**What you should do**
For every line in the data below that contains "right", copy the line.

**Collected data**
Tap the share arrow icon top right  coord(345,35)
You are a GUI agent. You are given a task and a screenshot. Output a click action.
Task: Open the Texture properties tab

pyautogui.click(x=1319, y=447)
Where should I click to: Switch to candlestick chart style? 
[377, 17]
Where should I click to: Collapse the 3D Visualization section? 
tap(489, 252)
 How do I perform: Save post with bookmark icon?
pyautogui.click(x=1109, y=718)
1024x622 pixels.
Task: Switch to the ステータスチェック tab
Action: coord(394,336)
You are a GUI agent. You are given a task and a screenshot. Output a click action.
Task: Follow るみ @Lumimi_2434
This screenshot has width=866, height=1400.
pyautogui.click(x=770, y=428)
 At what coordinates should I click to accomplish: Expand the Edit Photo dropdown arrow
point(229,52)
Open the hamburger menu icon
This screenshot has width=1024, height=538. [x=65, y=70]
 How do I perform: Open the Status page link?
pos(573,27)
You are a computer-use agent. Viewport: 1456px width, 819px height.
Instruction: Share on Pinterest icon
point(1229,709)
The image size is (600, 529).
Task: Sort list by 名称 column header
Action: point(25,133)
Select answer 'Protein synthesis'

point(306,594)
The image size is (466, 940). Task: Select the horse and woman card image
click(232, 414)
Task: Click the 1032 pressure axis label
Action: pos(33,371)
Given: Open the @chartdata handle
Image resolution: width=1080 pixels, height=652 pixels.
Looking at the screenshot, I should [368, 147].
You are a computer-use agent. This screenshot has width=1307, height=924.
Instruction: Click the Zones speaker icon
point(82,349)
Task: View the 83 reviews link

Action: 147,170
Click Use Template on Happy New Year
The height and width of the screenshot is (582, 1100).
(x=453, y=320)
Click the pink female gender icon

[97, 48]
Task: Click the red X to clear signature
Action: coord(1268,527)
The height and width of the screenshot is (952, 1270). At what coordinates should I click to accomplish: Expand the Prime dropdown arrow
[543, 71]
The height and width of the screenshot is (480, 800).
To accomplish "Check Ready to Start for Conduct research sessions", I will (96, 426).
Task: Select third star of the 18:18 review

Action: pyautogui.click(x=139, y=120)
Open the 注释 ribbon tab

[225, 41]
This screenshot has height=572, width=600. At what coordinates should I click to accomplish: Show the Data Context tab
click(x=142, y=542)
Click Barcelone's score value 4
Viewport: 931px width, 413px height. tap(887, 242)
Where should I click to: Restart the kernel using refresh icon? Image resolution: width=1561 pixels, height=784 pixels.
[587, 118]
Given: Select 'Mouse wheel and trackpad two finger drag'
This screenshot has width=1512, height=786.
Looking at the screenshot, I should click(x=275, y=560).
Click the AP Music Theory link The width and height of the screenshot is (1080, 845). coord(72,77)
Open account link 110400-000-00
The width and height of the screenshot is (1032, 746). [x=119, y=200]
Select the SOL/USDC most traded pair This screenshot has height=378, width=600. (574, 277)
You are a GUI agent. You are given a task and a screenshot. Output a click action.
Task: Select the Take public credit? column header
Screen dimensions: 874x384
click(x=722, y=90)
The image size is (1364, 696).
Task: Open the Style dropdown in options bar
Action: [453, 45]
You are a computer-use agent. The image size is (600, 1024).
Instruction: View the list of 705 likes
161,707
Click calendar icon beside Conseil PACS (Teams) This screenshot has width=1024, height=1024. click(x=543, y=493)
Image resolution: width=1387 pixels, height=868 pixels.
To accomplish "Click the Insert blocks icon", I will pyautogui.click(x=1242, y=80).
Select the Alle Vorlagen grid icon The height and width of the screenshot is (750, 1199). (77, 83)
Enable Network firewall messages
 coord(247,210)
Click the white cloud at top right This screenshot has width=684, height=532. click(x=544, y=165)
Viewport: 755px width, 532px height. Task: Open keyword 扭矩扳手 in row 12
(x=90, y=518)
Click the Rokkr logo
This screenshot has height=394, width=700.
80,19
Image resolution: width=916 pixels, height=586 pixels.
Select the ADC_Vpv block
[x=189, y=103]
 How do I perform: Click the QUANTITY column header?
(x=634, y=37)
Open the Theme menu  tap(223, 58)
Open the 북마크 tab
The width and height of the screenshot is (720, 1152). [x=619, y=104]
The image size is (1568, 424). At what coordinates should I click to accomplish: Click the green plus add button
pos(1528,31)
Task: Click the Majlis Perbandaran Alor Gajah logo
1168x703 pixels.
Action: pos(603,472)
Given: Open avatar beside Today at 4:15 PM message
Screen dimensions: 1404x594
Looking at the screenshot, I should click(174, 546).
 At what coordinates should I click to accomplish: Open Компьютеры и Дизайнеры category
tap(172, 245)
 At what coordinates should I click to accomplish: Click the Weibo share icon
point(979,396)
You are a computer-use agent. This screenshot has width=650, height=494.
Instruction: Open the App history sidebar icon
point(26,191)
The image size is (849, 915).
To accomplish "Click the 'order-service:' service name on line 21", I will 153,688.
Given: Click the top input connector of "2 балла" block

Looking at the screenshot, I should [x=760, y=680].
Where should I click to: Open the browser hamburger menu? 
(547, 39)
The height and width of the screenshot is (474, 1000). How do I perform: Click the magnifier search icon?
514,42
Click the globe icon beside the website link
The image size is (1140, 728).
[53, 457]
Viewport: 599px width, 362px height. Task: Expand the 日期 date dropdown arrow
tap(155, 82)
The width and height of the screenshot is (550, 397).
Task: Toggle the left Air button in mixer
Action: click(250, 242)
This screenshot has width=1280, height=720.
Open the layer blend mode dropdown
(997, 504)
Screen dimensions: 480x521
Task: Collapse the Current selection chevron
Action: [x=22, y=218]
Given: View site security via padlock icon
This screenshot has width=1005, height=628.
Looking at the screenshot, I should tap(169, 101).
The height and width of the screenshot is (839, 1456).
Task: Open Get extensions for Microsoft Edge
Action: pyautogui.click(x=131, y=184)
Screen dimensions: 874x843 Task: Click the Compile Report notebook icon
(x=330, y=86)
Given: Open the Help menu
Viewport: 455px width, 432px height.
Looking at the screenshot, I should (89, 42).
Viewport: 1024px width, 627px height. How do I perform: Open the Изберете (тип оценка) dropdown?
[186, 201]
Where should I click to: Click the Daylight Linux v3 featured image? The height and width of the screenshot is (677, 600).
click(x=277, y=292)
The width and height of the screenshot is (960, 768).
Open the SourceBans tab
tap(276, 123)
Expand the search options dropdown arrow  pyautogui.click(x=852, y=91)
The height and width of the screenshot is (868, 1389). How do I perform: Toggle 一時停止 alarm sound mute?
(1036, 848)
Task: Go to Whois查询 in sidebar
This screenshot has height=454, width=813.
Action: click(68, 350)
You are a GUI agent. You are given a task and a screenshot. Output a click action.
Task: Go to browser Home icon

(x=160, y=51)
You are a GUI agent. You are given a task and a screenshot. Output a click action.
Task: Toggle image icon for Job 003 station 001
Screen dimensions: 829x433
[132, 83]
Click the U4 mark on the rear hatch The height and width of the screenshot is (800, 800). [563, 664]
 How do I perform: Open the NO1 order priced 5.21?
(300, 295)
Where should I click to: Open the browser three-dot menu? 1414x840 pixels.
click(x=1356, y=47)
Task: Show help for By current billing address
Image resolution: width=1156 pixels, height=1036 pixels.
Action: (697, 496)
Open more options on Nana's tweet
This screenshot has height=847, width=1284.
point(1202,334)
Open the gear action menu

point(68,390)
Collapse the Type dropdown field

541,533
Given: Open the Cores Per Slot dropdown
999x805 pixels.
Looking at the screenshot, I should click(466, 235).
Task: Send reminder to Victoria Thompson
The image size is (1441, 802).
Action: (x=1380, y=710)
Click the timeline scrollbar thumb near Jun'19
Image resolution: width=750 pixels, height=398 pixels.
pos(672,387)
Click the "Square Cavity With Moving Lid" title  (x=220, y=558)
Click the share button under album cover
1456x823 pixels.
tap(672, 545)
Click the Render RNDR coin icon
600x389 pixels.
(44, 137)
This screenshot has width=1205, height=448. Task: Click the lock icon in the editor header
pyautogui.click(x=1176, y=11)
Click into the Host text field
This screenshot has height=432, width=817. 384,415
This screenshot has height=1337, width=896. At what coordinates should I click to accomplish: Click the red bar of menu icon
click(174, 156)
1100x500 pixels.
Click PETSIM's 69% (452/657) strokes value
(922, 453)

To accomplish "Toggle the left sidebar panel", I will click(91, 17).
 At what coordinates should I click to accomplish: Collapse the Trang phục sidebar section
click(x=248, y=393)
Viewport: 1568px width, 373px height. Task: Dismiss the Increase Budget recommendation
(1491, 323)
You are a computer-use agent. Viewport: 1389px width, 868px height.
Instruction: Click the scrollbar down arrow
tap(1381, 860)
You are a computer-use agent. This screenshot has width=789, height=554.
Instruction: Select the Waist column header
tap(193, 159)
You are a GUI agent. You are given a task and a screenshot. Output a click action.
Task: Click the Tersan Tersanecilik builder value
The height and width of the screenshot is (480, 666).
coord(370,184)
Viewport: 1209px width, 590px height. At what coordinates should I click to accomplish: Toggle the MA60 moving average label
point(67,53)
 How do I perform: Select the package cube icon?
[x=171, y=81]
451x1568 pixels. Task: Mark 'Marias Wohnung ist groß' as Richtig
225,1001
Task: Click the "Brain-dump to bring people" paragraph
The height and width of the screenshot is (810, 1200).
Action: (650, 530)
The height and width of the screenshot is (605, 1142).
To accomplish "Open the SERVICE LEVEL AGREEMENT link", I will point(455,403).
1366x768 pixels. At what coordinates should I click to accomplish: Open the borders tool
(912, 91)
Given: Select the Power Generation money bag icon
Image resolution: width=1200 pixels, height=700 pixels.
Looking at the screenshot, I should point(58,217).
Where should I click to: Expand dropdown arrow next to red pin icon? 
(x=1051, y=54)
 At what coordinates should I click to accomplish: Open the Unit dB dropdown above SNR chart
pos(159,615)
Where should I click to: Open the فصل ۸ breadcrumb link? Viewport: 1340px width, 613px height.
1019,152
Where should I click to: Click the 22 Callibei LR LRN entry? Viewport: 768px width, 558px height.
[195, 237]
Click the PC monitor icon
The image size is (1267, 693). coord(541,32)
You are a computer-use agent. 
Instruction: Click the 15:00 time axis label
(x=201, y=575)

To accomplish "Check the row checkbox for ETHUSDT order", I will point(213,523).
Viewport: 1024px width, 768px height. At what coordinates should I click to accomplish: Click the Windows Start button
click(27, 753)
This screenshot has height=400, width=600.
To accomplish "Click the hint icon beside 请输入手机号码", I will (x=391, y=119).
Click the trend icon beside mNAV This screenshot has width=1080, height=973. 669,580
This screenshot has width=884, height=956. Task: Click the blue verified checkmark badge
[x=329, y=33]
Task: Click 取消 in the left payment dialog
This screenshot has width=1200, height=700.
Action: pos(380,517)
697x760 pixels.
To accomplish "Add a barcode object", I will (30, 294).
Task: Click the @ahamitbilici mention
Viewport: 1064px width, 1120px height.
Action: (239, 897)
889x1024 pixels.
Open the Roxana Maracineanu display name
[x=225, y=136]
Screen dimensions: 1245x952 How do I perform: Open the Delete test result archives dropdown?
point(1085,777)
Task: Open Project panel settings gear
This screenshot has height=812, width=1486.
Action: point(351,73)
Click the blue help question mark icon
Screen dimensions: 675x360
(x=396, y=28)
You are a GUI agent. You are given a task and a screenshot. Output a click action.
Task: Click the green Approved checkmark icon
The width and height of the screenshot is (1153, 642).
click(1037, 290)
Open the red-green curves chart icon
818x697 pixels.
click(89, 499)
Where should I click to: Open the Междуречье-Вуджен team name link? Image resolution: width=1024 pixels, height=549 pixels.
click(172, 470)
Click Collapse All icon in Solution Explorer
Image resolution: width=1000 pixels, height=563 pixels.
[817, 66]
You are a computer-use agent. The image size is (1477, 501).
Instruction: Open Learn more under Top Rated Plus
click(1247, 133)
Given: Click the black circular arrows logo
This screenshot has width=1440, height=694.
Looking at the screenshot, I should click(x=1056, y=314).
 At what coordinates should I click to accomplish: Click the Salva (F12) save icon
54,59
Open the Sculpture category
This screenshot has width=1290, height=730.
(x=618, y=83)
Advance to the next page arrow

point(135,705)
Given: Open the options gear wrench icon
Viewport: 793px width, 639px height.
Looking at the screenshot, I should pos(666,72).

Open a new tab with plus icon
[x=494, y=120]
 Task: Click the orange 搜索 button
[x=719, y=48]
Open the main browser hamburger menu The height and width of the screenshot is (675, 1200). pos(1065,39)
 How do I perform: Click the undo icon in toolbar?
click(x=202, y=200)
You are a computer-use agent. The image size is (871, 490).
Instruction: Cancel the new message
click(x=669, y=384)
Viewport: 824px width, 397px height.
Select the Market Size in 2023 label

**Result of this task**
Tap the share arrow icon top right  coord(345,35)
Click the white cloud at top right This screenshot has width=684, height=532. click(x=544, y=165)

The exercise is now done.